LLM Backends

audia requires an LLM for the curation step. Two providers are supported.

OpenAI

AUDIA_LLM_PROVIDER=openai
AUDIA_OPENAI_API_KEY=sk-...
AUDIA_LLM_MODEL=gpt-4o-mini       # default

Recommended models:

Model	Notes
`gpt-4o-mini`	Default — fast, cheap, good quality
`gpt-4o`	Higher quality, higher cost

Custom endpoint

For Azure OpenAI, corporate proxies, or any OpenAI-compatible API:

AUDIA_OPENAI_API_BASE=https://your-org.openai.azure.com/

When set, all OpenAI calls (LLM curation and OpenAI TTS) are routed through this URL.

Anthropic

AUDIA_LLM_PROVIDER=anthropic
AUDIA_ANTHROPIC_API_KEY=sk-ant-...
AUDIA_LLM_MODEL=claude-3-5-haiku-20241022

Recommended models:

Model	Notes
`claude-3-5-haiku-20241022`	Fast and cost-effective
`claude-3-5-sonnet-20241022`	Higher quality

Custom endpoint

AUDIA_ANTHROPIC_API_BASE=https://your-proxy.example.com/

Shared settings

Variable	Default	Description
`AUDIA_LLM_MAX_CHUNK_CHARS`	`8000`	Characters per curation chunk
`AUDIA_LLM_TEMPERATURE`	`0.1`	0 = deterministic, 1 = creative

Temperature recommendation

Keep AUDIA_LLM_TEMPERATURE low (0.0 – 0.2) for curation tasks.
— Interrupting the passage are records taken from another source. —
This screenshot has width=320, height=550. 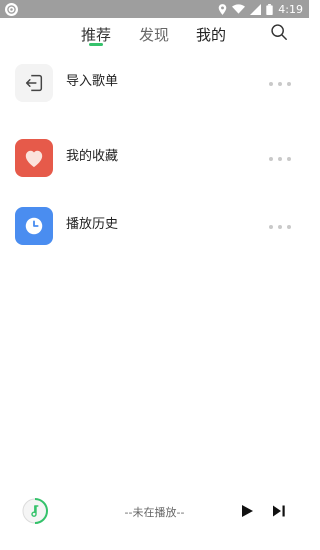 What do you see at coordinates (223, 9) in the screenshot?
I see `location-icon` at bounding box center [223, 9].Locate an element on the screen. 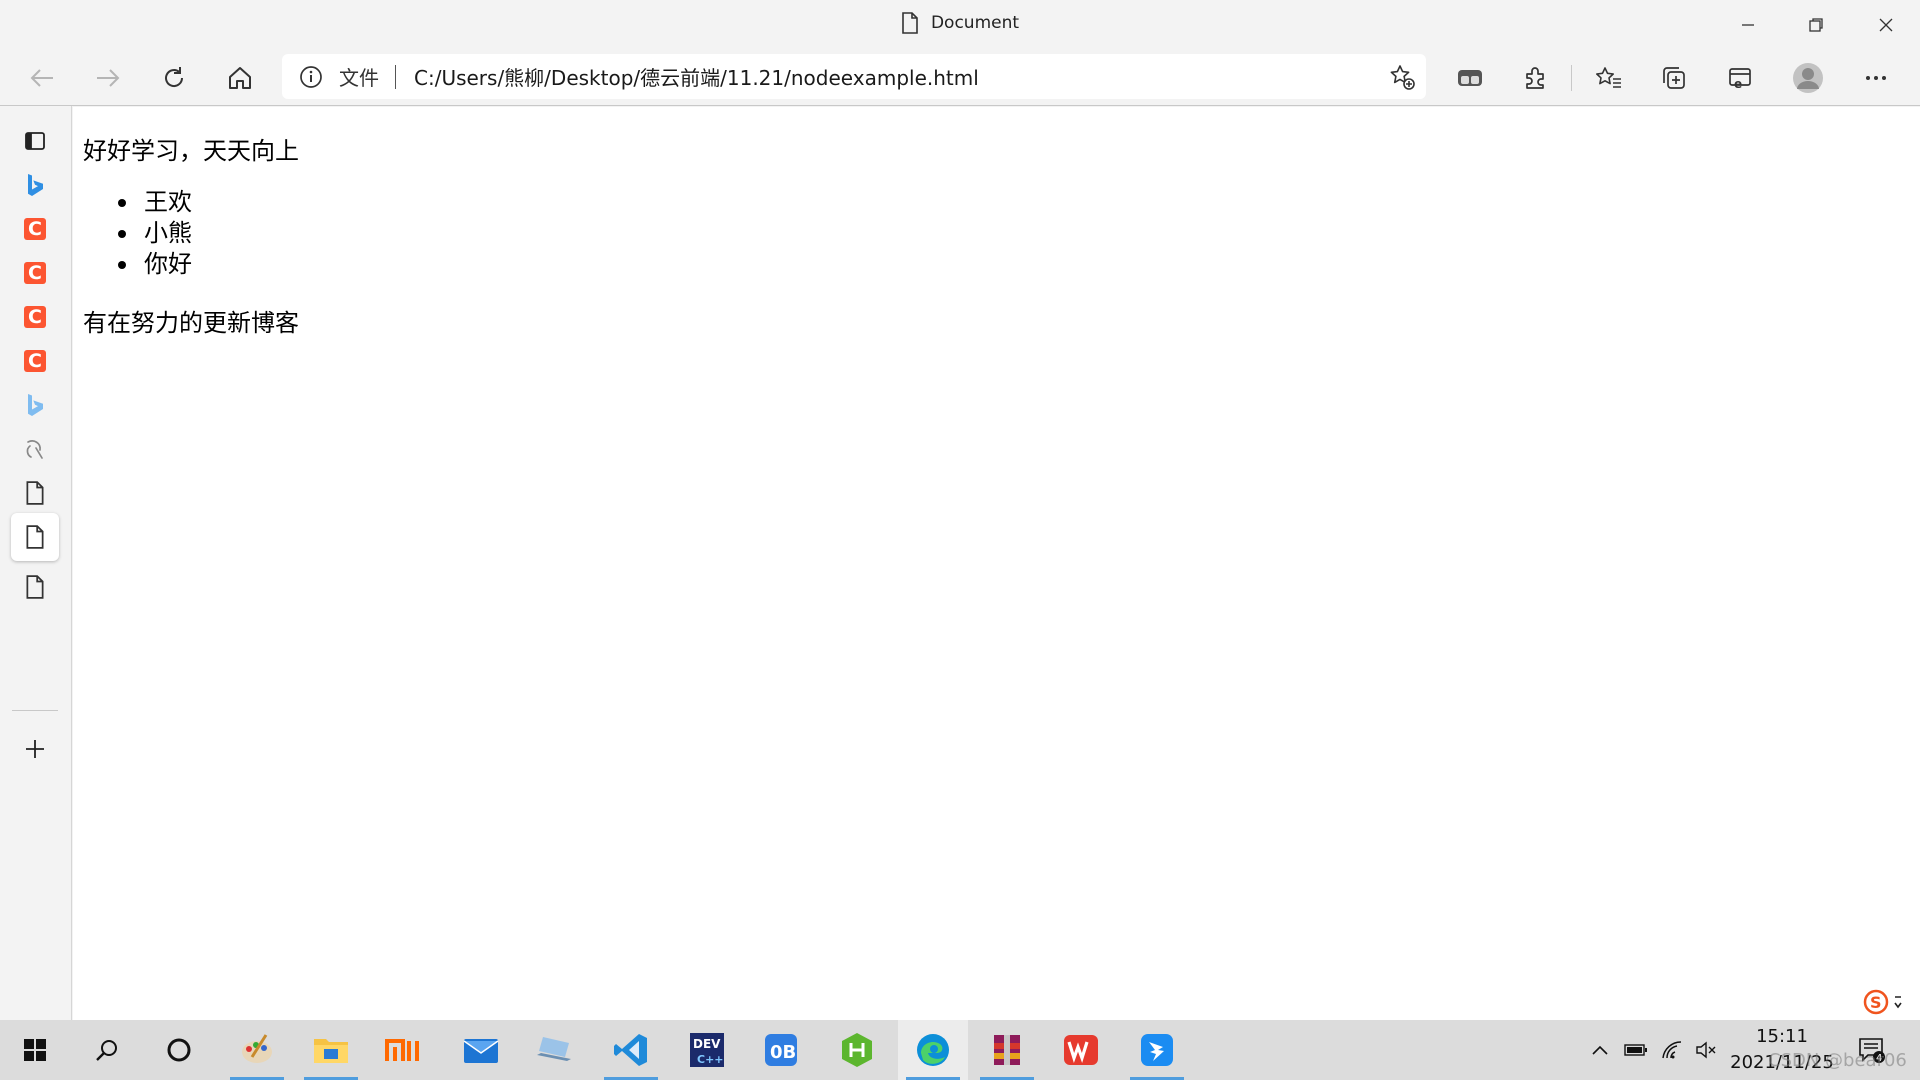 The height and width of the screenshot is (1080, 1920). wps-icon is located at coordinates (1081, 1050).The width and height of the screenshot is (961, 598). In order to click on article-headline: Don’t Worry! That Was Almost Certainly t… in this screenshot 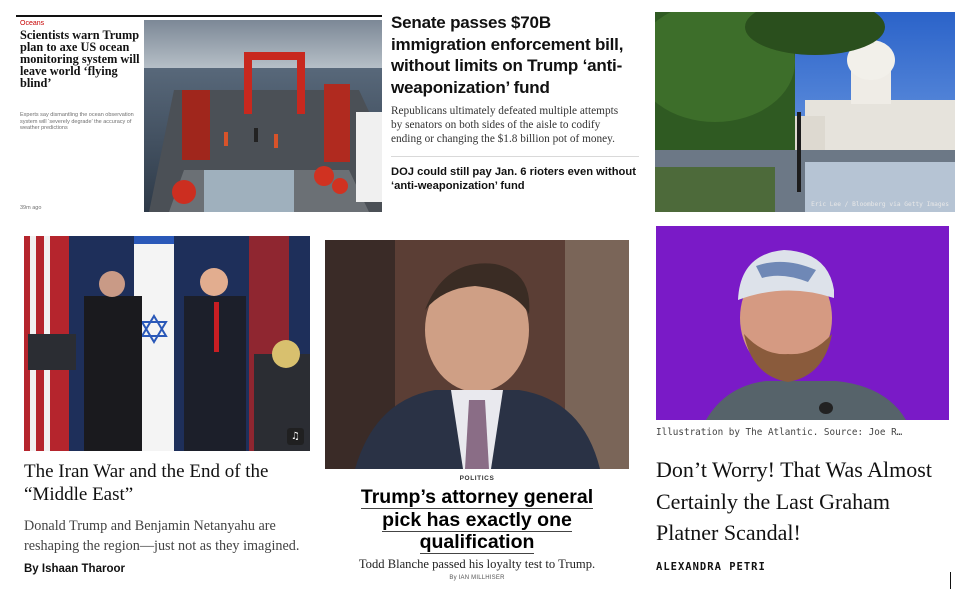, I will do `click(802, 502)`. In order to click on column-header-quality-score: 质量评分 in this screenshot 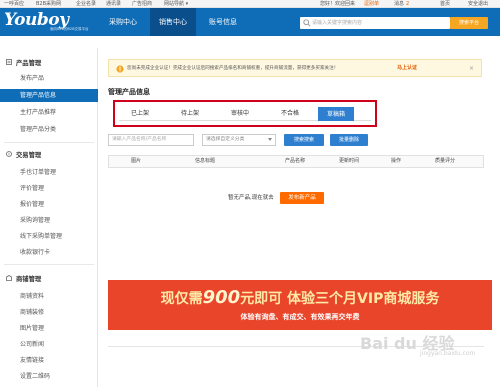, I will do `click(446, 161)`.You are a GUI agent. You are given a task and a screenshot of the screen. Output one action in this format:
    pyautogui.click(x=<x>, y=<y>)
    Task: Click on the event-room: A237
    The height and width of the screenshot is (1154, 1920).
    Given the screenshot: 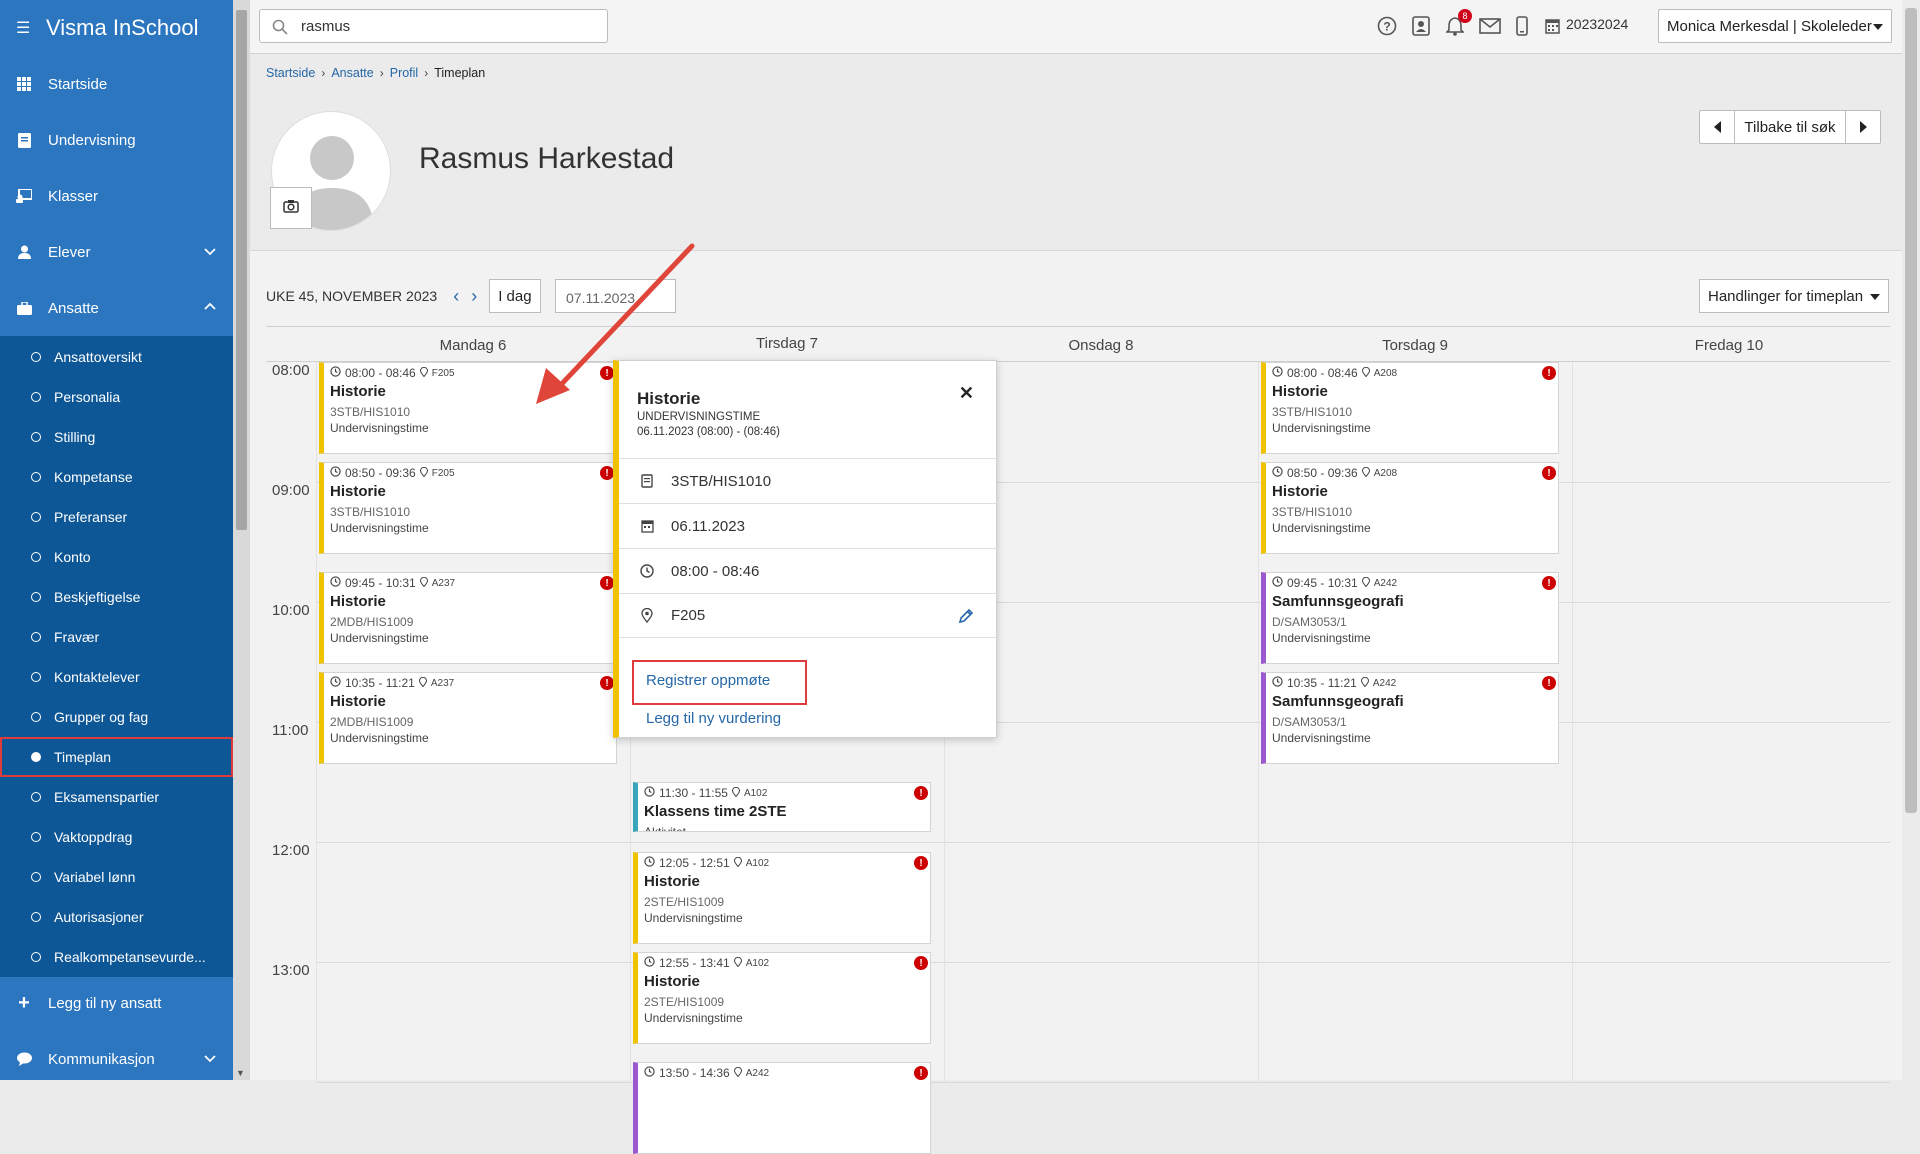 What is the action you would take?
    pyautogui.click(x=442, y=683)
    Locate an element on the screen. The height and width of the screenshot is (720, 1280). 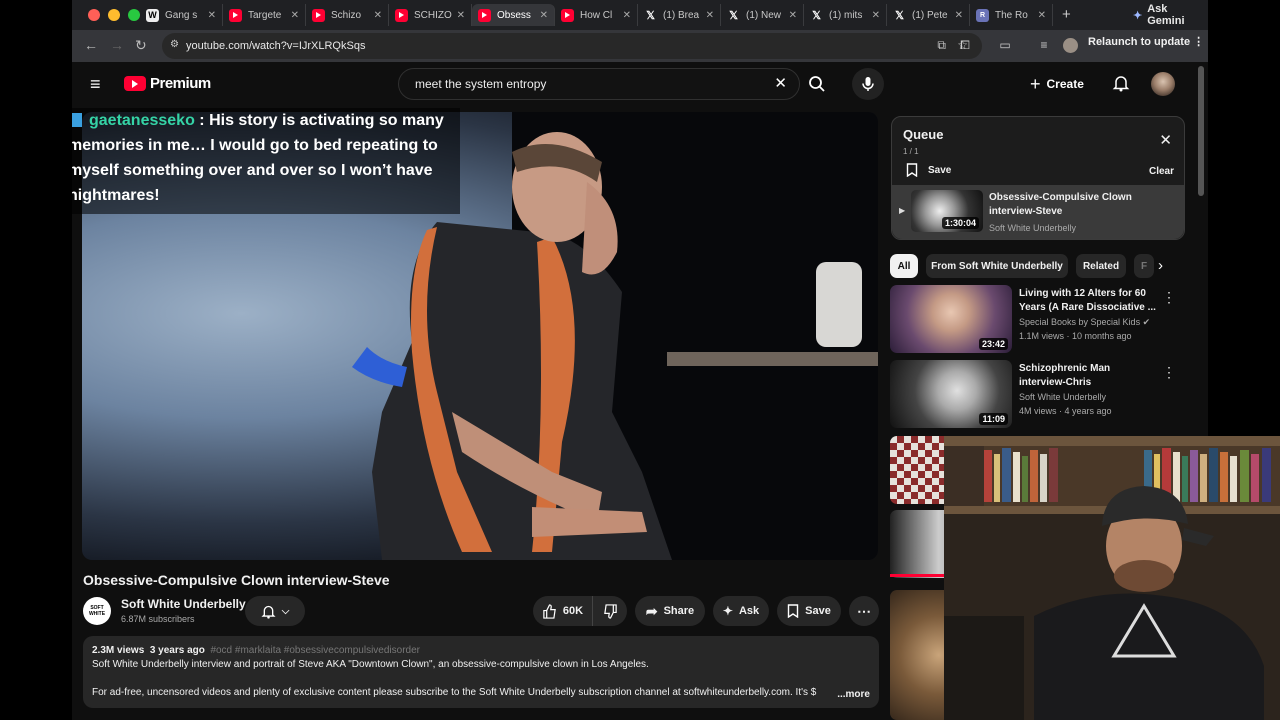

Higher values can introduce hallucinations into the audio script.

How the LLM is used

The LLM receives each chunk with a system prompt instructing it to:

Rewrite all mathematical expressions in plain English
Replace tables with concise narrative sentences
Condense acknowledgements to a single sentence
Remove citation markers and reference lists entirely
Maintain a natural, engaging tone suitable for listening

For multi-chunk documents, each chunk after the first also receives the tail of the previous curated output as context, ensuring smooth spoken transitions across chunk boundaries.